Hubungan Taiwan dan China Memanas Pascapelantikan Presiden Baru
Font: Ukuran: - +
Presiden Taiwan yang baru, Lai Ching Te. Foto: Reuters/Ann Wang/File Photo Purchase Licensing Rights
DIALEKSIS.COM | China - Ketegangan antara Taiwan dan China kembali memanas setelah Taiwan melantik presiden baru, Lai Ching Te. Taiwan diklaim sebagai bagian kedaulatan oleh Beijing. Menanggapi hal tersebut, Komando Teater Timur Tentara Pembebasan Rakyat China meluncurkan latihan militer pada Kamis (23/5/2024).
Latihan yang melibatkan angkatan darat, laut, udara, dan kekuatan roket itu dilakukan di Selat Taiwan, utara, selatan, dan timur Taiwan, serta daerah sekitar pulau Kinmen, Matsu, Wuqiu, dan Dongyin yang dikuasai Taiwan. Komando tersebut menyebut latihan itu sebagai tanggapan terhadap 'tindakan separatis'.
Media pemerintah China mengklaim Beijing mengirimkan puluhan jet tempur yang membawa rudal aktif. Militer juga melakukan serangan tiruan bersama kapal perang terhadap sasaran militer bernilai tinggi. Latihan yang diberi nama "Joint Sword - 2024A" itu dijadwalkan berlangsung selama dua hari, namun label "A" membuka kemungkinan tindak lanjut.
Kementerian Pertahanan Taiwan mengecam latihan tersebut dan menegaskan kesiapan melindungi wilayahnya. "Peluncuran latihan militer tidak berkontribusi pada perdamaian dan stabilitas Selat Taiwan, tetapi justru menyoroti mentalitas militeristik (China)," kata kementerian itu.

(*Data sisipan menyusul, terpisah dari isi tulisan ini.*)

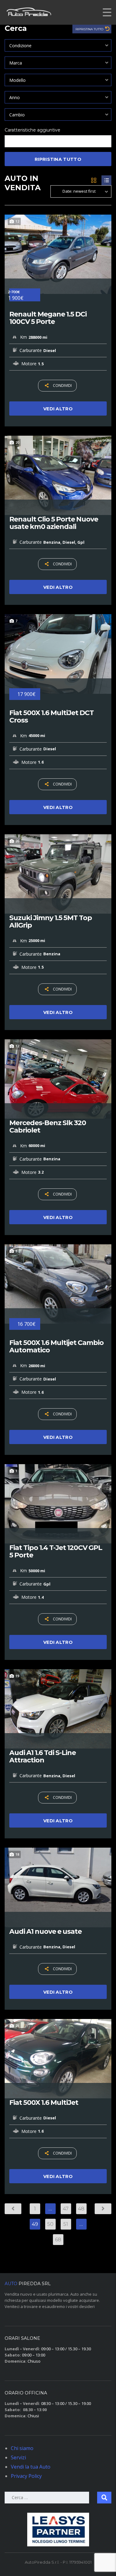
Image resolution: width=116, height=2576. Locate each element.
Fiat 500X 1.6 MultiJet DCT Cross (51, 716)
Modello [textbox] (17, 80)
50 (50, 2224)
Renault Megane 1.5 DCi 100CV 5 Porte (48, 318)
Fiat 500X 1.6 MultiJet (43, 2102)
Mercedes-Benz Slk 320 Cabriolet (47, 1126)
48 (81, 2209)
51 (65, 2224)
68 (58, 2240)
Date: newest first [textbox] (79, 191)
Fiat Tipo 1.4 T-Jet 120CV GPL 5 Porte (55, 1551)
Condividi (62, 385)
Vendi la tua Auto (30, 2466)
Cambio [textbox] (17, 115)
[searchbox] (12, 142)
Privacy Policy (26, 2476)
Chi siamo (22, 2448)
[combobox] (58, 45)
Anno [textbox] (14, 97)
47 (66, 2209)
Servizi (18, 2457)
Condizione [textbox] (20, 45)
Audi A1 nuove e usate (45, 1931)
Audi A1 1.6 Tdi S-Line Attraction (42, 1756)
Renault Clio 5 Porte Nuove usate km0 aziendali (53, 523)
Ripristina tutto (89, 29)
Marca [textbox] (15, 63)
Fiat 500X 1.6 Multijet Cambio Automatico (56, 1346)
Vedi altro (58, 409)
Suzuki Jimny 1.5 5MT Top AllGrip (50, 921)
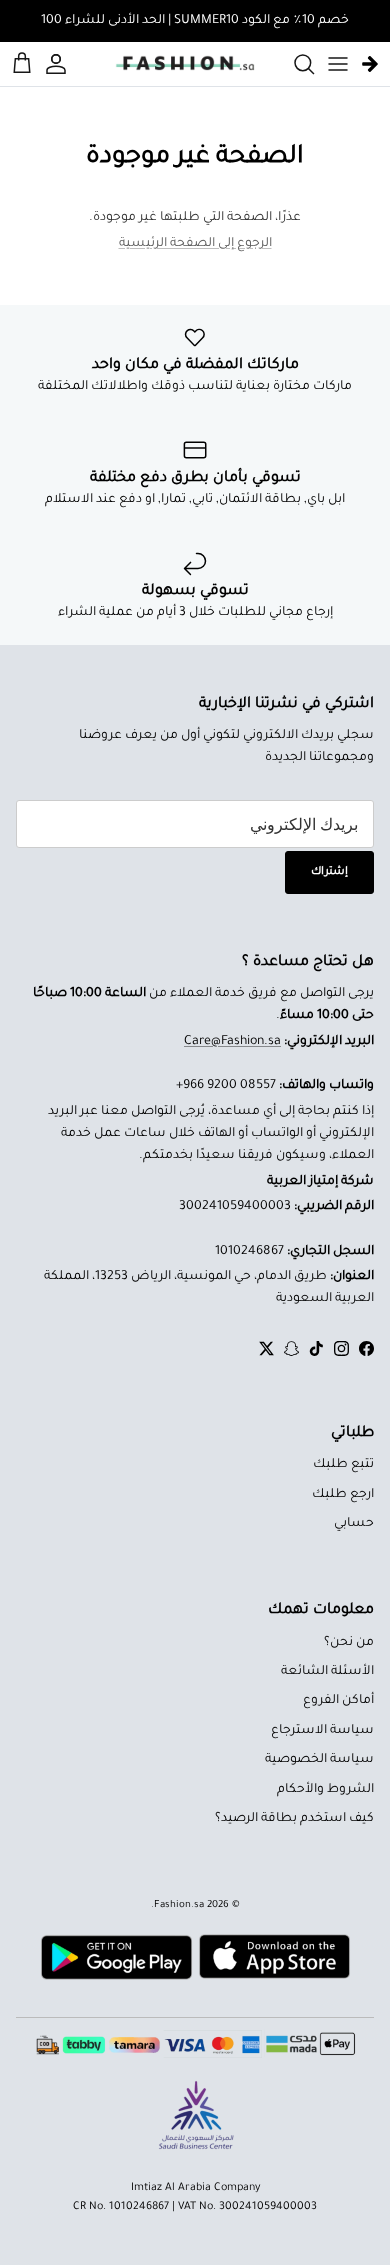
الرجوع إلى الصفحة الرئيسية (195, 244)
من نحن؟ (349, 1643)
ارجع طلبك (343, 1495)
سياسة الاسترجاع (322, 1731)
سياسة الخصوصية (319, 1760)
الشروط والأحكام (325, 1790)
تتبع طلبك (343, 1465)
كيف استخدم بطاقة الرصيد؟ (294, 1819)
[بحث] (294, 64)
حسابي (354, 1524)
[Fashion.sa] (185, 64)
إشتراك (329, 872)
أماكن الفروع (338, 1701)
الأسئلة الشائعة (327, 1672)
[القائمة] (338, 64)
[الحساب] (59, 64)
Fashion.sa (179, 1905)
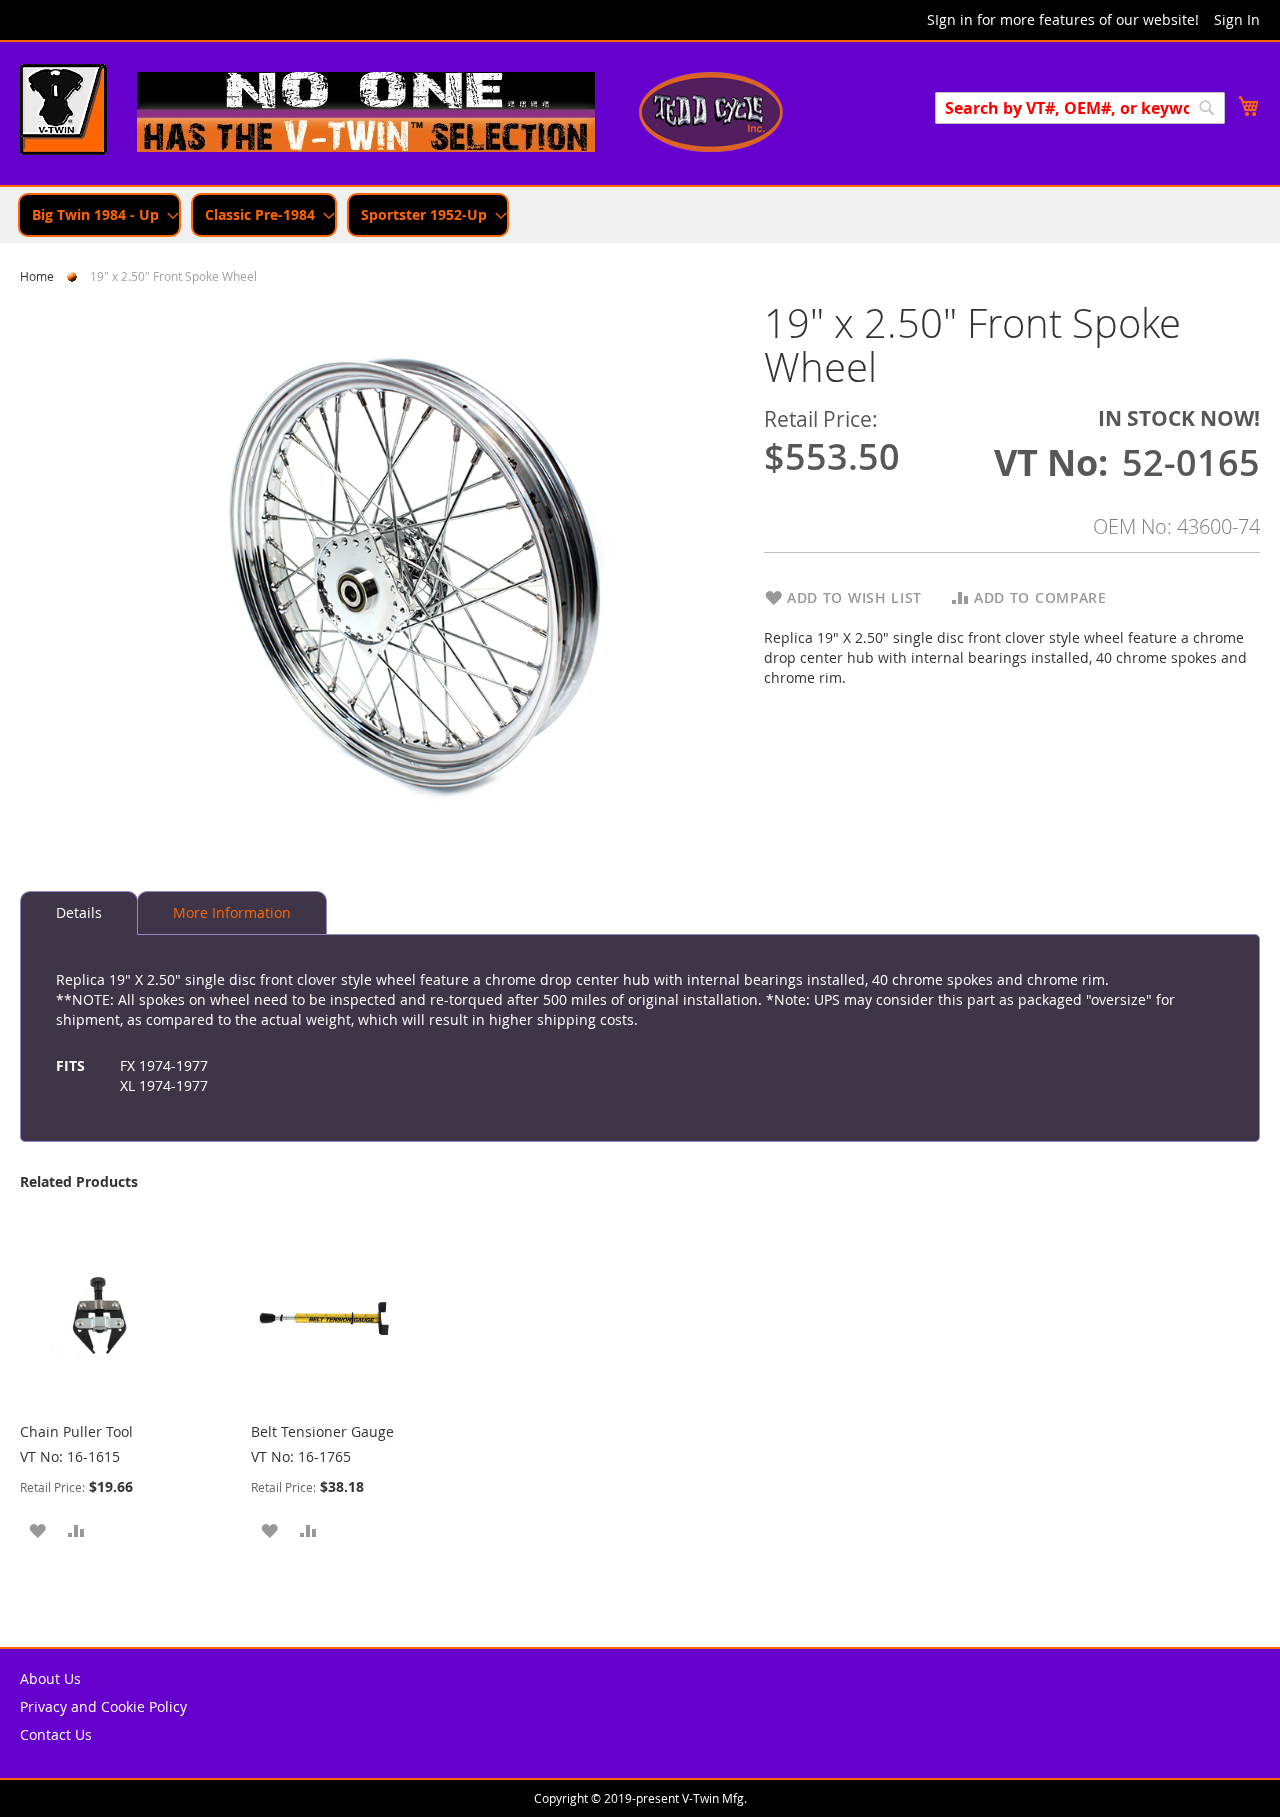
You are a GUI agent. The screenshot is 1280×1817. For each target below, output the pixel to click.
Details (79, 912)
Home (37, 276)
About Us (50, 1678)
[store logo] (63, 112)
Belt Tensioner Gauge (322, 1431)
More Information (232, 912)
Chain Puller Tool (76, 1431)
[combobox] (1080, 108)
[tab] (79, 913)
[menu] (640, 215)
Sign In (1237, 19)
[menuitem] (99, 215)
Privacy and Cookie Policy (103, 1706)
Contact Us (56, 1734)
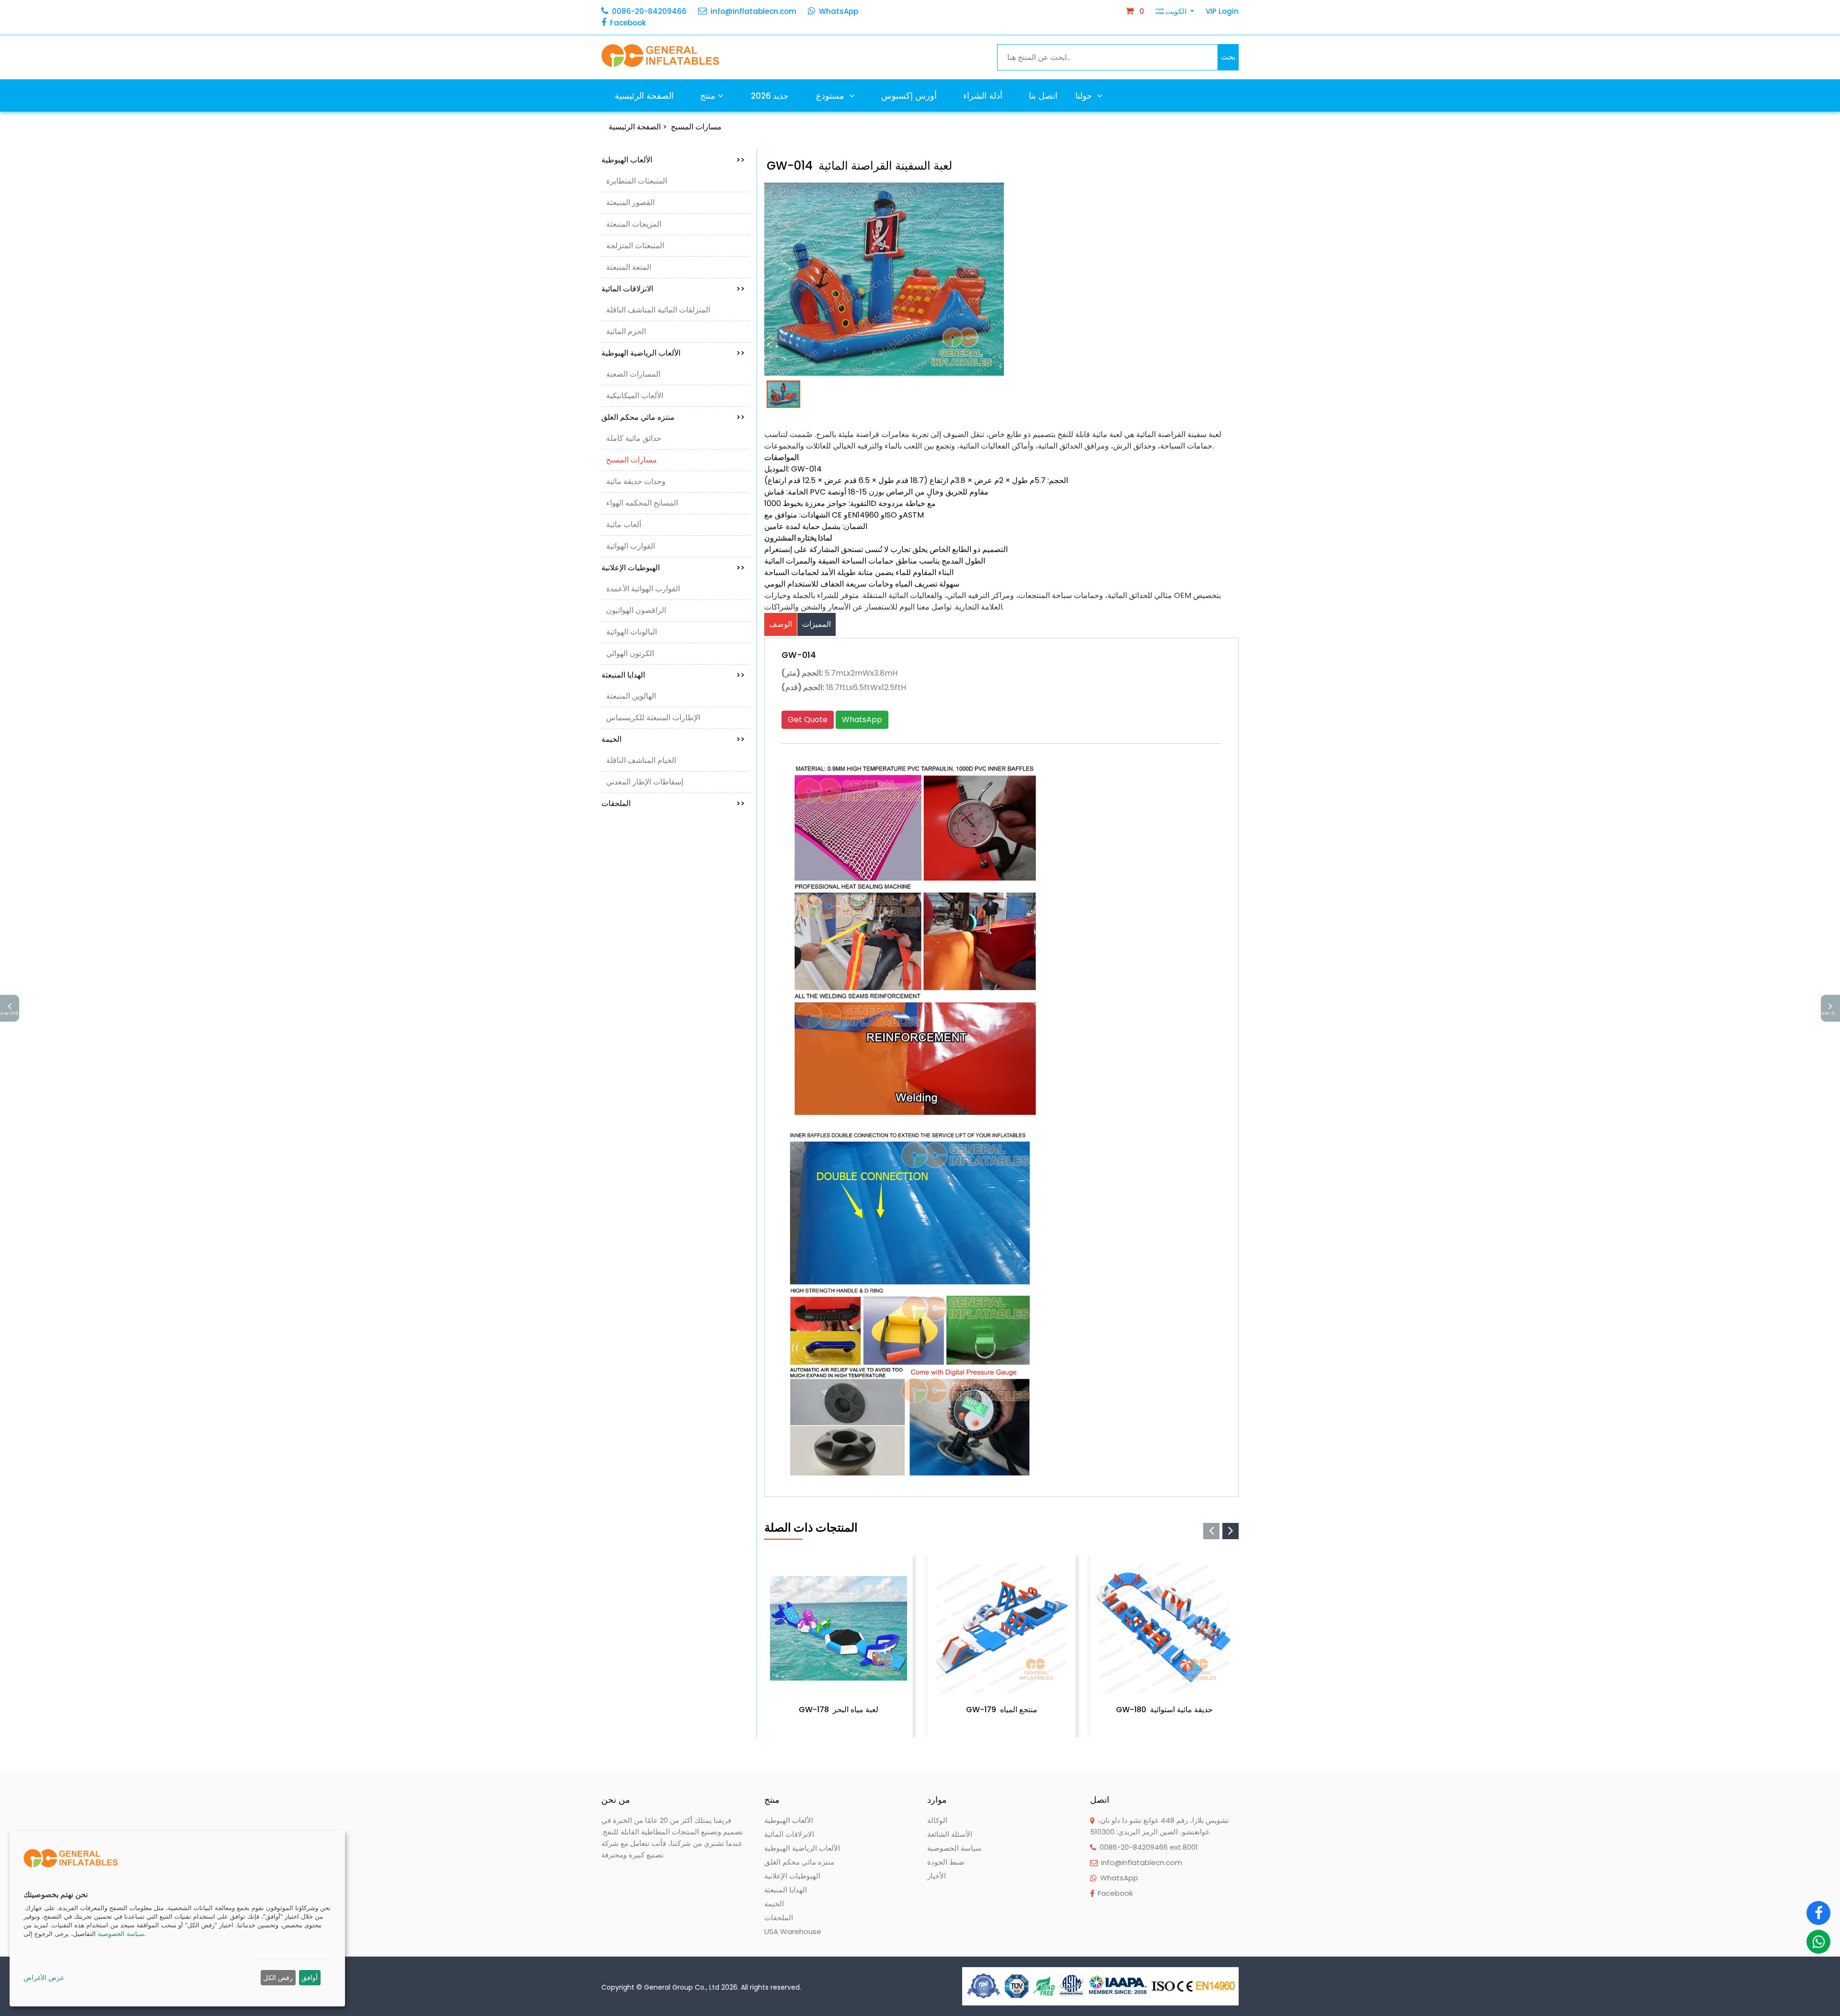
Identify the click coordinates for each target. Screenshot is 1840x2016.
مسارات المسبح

Latihan ini diadakan setelah China mengecam pidato pelantikan Lai Ching Te. Dalam pidatonya, Lai menegaskan Taiwan dan China tidak saling tunduk. Ia menyatakan hanya rakyat Taiwan yang bisa menentukan masa depan mereka dan menolak klaim kedaulatan Beijing, meski telah menawarkan pembicaraan namun ditolak.
Menteri Luar Negeri China Wang Yi menyebut Lai memalukan. Stasiun televisi pemerintah China, CCTV, menilai pidato Lai 'sangat berbahaya' dan tindakan balasan Beijing adalah 'sah dan perlu', karena pidato tersebut mengakui keinginan Taiwan untuk merdeka dan merusak perdamaian di selat.
Seorang pejabat senior Taiwan mengatakan latihan tersebut adalah bagian dari skenario yang telah diantisipasi Taiwan dan memahami pergerakan militer China. Peneliti lembaga pemikir militer Taiwan, Sun Tzu Yun, menyebut meskipun latihan hanya berlangsung dua hari, cakupannya lebih besar dibandingkan sebelumnya karena mencakup pulau-pulau terpencil Taiwan. "Sinyal politik di sini lebih besar dibandingkan sinyal militer," ungkapnya.